What the exercise asks:
Every line from the one with "Task: Expand the RM Storage Account dropdown" through the end of the material below, both ends included, should be transcribed exactly, without pictures.

Given data:
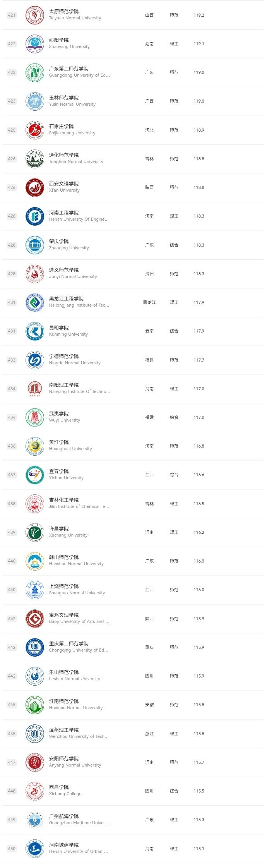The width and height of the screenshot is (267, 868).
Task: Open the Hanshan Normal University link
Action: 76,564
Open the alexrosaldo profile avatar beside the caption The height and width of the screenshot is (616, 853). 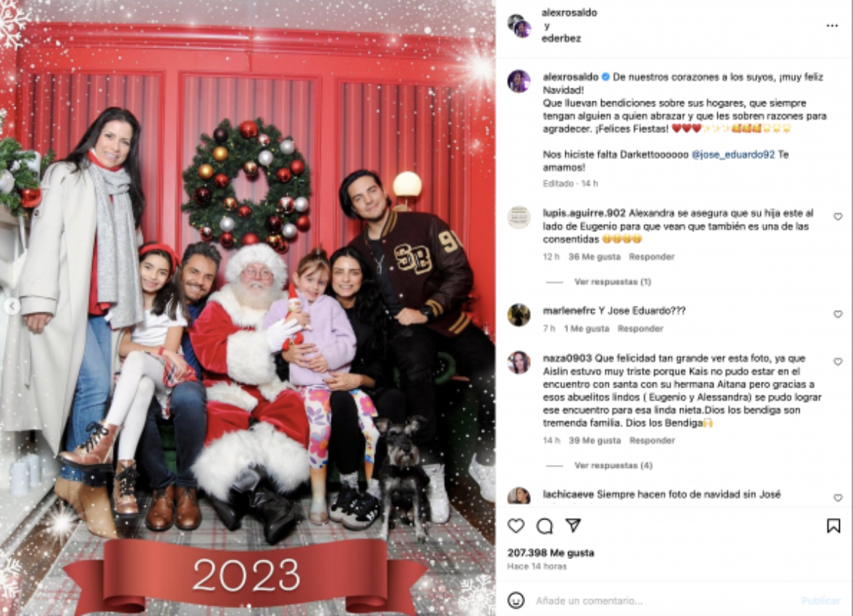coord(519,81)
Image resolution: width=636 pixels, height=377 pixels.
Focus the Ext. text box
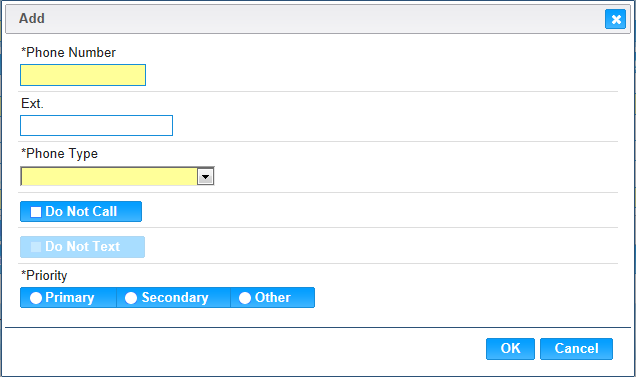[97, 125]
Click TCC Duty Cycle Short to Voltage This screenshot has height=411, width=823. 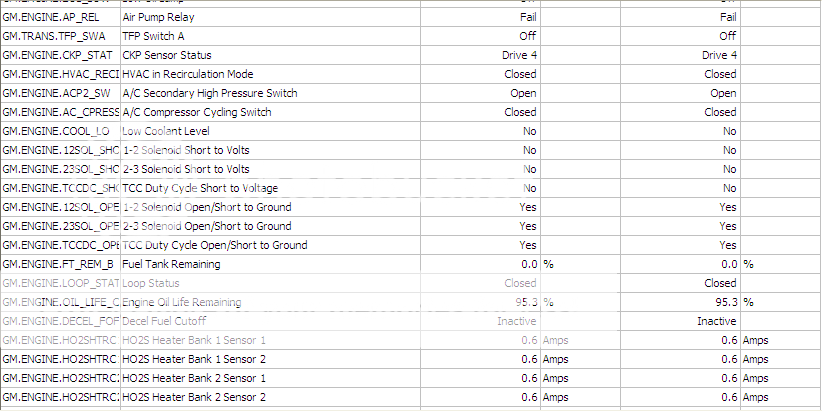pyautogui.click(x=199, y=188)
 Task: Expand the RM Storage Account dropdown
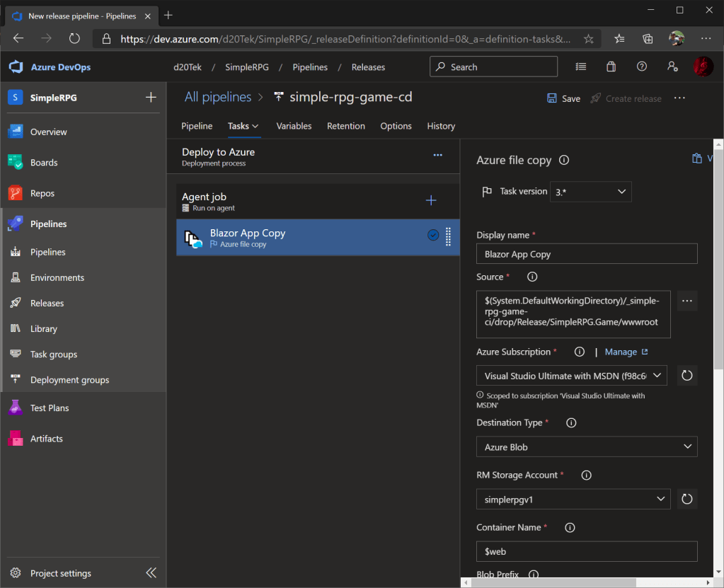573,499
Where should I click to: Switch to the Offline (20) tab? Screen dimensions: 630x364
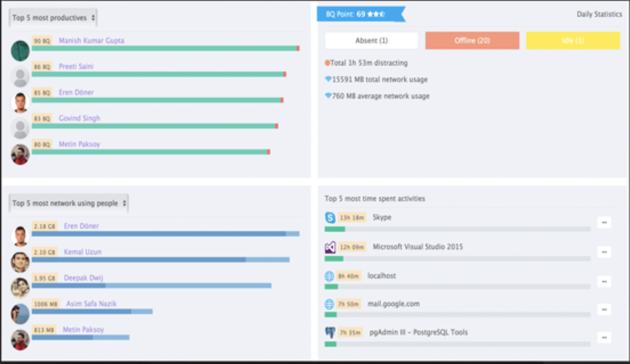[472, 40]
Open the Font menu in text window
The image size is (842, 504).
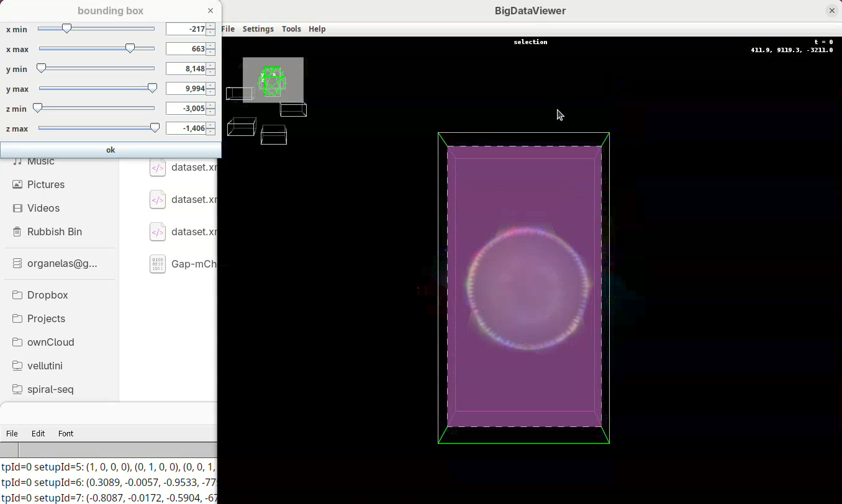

Exercise solution:
 Task: Expand the RM Storage Account dropdown
573,499
Where should I click to: Switch to the Offline (20) tab? Screen dimensions: 630x364
[472, 40]
Open the Font menu in text window
The image size is (842, 504).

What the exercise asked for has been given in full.